[DATA EXTRACTS Boundary: Start]

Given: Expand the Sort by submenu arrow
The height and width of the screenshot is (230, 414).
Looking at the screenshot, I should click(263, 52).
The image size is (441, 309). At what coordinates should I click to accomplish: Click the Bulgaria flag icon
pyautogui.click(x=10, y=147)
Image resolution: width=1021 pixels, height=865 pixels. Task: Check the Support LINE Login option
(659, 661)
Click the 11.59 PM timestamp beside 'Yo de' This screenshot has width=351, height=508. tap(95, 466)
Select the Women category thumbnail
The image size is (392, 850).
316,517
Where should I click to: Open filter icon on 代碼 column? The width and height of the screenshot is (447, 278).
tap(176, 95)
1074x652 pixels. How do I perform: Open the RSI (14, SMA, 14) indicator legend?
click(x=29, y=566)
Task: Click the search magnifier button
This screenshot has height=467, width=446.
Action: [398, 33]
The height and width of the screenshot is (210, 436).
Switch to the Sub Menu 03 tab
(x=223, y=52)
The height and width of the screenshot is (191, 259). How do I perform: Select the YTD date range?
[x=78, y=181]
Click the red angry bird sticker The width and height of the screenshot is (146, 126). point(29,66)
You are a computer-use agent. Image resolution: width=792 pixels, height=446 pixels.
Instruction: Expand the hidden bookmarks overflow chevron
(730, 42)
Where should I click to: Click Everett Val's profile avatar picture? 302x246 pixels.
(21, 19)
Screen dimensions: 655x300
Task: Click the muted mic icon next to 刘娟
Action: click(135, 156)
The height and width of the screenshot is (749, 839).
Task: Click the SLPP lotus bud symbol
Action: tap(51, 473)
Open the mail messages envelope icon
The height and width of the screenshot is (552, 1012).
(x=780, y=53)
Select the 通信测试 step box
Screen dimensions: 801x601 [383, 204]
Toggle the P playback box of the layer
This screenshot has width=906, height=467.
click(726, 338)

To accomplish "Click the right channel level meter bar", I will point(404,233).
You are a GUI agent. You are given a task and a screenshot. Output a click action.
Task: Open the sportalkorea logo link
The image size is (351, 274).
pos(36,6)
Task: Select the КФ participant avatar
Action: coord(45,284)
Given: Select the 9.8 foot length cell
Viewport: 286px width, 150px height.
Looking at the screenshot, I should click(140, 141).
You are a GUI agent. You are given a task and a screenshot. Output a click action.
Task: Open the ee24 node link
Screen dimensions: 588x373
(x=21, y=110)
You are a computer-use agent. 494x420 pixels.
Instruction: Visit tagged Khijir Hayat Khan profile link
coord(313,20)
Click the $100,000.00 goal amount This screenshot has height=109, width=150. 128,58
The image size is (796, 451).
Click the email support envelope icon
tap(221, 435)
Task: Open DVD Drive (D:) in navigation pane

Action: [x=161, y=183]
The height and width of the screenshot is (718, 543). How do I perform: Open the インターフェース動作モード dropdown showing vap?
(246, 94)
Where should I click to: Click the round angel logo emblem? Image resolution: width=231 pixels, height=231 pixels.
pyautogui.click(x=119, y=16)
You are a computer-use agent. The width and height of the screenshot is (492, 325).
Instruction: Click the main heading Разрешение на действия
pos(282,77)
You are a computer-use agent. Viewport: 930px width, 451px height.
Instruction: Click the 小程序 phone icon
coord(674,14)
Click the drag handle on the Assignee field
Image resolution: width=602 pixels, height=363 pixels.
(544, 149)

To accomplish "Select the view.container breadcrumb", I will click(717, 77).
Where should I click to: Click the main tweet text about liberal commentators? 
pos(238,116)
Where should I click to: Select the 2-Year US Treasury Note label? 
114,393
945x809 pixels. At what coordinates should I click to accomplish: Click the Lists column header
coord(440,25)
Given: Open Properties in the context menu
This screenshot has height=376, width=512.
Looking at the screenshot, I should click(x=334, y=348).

[DATA EXTRACTS Boundary: End]

* _TASK OBJECTIVE_:
Extract the full set of entries word for word.

* _COMPLETED TASK_:
Given: Expand the Sort by submenu arrow
The height and width of the screenshot is (230, 414).
Looking at the screenshot, I should click(263, 52).
The image size is (441, 309). At what coordinates should I click to accomplish: Click the Bulgaria flag icon
pyautogui.click(x=10, y=147)
Image resolution: width=1021 pixels, height=865 pixels. Task: Check the Support LINE Login option
(659, 661)
Click the 11.59 PM timestamp beside 'Yo de' This screenshot has width=351, height=508. tap(95, 466)
Select the Women category thumbnail
The image size is (392, 850).
316,517
Where should I click to: Open filter icon on 代碼 column? The width and height of the screenshot is (447, 278).
tap(176, 95)
1074x652 pixels. How do I perform: Open the RSI (14, SMA, 14) indicator legend?
click(x=29, y=566)
Task: Click the search magnifier button
This screenshot has height=467, width=446.
Action: [398, 33]
The height and width of the screenshot is (210, 436).
Switch to the Sub Menu 03 tab
(x=223, y=52)
The height and width of the screenshot is (191, 259). How do I perform: Select the YTD date range?
[x=78, y=181]
Click the red angry bird sticker The width and height of the screenshot is (146, 126). point(29,66)
You are a computer-use agent. Image resolution: width=792 pixels, height=446 pixels.
Instruction: Expand the hidden bookmarks overflow chevron
(730, 42)
Where should I click to: Click Everett Val's profile avatar picture? 302x246 pixels.
(21, 19)
Screen dimensions: 655x300
Task: Click the muted mic icon next to 刘娟
Action: click(135, 156)
The height and width of the screenshot is (749, 839).
Task: Click the SLPP lotus bud symbol
Action: tap(51, 473)
Open the mail messages envelope icon
The height and width of the screenshot is (552, 1012).
(x=780, y=53)
Select the 通信测试 step box
Screen dimensions: 801x601 [383, 204]
Toggle the P playback box of the layer
This screenshot has width=906, height=467.
click(726, 338)

To accomplish "Click the right channel level meter bar", I will point(404,233).
You are a GUI agent. You are given a task and a screenshot. Output a click action.
Task: Open the sportalkorea logo link
The image size is (351, 274).
pos(36,6)
Task: Select the КФ participant avatar
Action: coord(45,284)
Given: Select the 9.8 foot length cell
Viewport: 286px width, 150px height.
Looking at the screenshot, I should click(140, 141).
You are a GUI agent. You are given a task and a screenshot. Output a click action.
Task: Open the ee24 node link
Screen dimensions: 588x373
(x=21, y=110)
You are a computer-use agent. 494x420 pixels.
Instruction: Visit tagged Khijir Hayat Khan profile link
coord(313,20)
Click the $100,000.00 goal amount This screenshot has height=109, width=150. 128,58
The image size is (796, 451).
Click the email support envelope icon
tap(221, 435)
Task: Open DVD Drive (D:) in navigation pane

Action: [x=161, y=183]
The height and width of the screenshot is (718, 543). How do I perform: Open the インターフェース動作モード dropdown showing vap?
(246, 94)
Where should I click to: Click the round angel logo emblem? Image resolution: width=231 pixels, height=231 pixels.
pyautogui.click(x=119, y=16)
You are a computer-use agent. The width and height of the screenshot is (492, 325).
Instruction: Click the main heading Разрешение на действия
pos(282,77)
You are a computer-use agent. Viewport: 930px width, 451px height.
Instruction: Click the 小程序 phone icon
coord(674,14)
Click the drag handle on the Assignee field
Image resolution: width=602 pixels, height=363 pixels.
(544, 149)

To accomplish "Select the view.container breadcrumb", I will click(717, 77).
Where should I click to: Click the main tweet text about liberal commentators? 
pos(238,116)
Where should I click to: Select the 2-Year US Treasury Note label? 
114,393
945x809 pixels. At what coordinates should I click to accomplish: Click the Lists column header
coord(440,25)
Given: Open Properties in the context menu
This screenshot has height=376, width=512.
Looking at the screenshot, I should click(x=334, y=348).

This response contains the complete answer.